Accusée d'avoir mis du Viagra dans le café de son collègue
En Angleterre, une femme accusée d'avoir mis du Viagra dans le café de son collègue a été acquittée après cinq ans de procédure.
Taner Bildik
Karen Beale, une ancienne femme de ménage d'usine âgée de 62 ans, a été blanchie des accusations d'empoisonnement de ses collègues avec du café instantané mélangé à des comprimés de Viagra broyés.
Déclarée non coupable par un jury composé de sept hommes et cinq femmes au tribunal de Canterbury, Mme Beale a déclaré être heureuse d'être enfin innocentée.
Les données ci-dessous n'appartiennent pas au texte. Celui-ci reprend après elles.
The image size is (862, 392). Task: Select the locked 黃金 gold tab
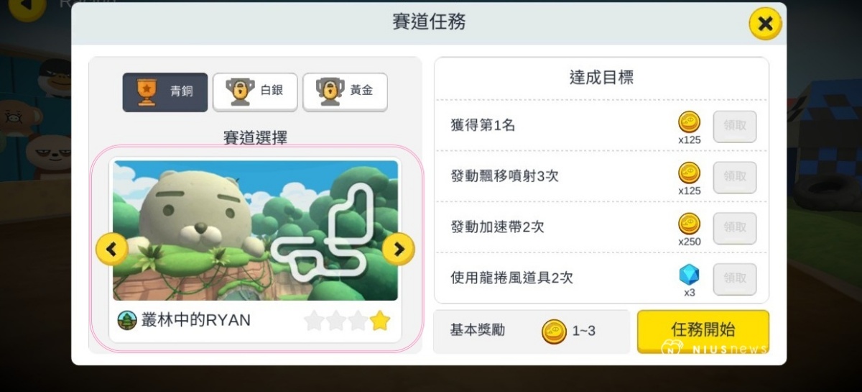point(345,92)
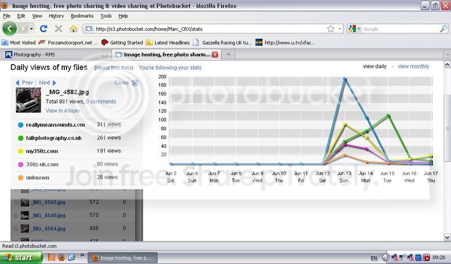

Mme Beale avait été arrêtée après avoir été filmée en train de manipuler un pot de café, dont la police a déterminé qu'il contenait du sildénafil (un traitement contre l'impuissance vendu sous la marque Viagra) et un médicament contre l'hypercholestérolémie.
Employée chez Envirograf, une usine de produits de protection incendie située à Douvres, Mme Beale a affirmé qu'elle vérifiait le pot de café Nescafé Blend 37 « sur instruction du directeur général ». Elle avait nié deux chefs d'accusation pour administration intentionnelle d'un poison ou de toute autre substance nocive ou destructrice dans le but de blesser ou de causer des désagréments, entre novembre 2017 et septembre 2018.
Libérée après le verdict, Mme Beale a remercié le jury. À l'issue du procès, le juge Simon Taylor KC a ordonné la destruction du café.
Mme Beale avait été placée en garde à vue en septembre 2018, mais il a fallu plus de cinq ans pour qu'une décision soit rendue dans son affaire. Après le verdict, le juge Taylor a précisé que le retard était en partie dû à l'impact de la pandémie, qu'il a qualifié d'« élément imprévu pour Nescafé ».
Sur les 13 minutes d'images, on pouvait voir Mme Beale prendre le pot avec des gants en latex bleu et le secouer occasionnellement. Bien qu'aucune des substances chimiques ne soit toxique, l'accusation a soutenu qu'elle « espérait et avait l'intention que cela ait un effet ».
Lors de son témoignage à la barre, Mme Beale a affirmé qu'elle n'avait pas altéré le café et qu'elle n'avait aucune raison de le faire. Elle a déclaré que le directeur général, Paul Ackerman-Mond, l'avait informée des préoccupations de Gravenor et lui avait demandé de « garder un œil » sur le café. Son avocat a fait valoir devant le jury que les images de vidéosurveillance ne provenaient pas d'une source « neutre et indépendante ».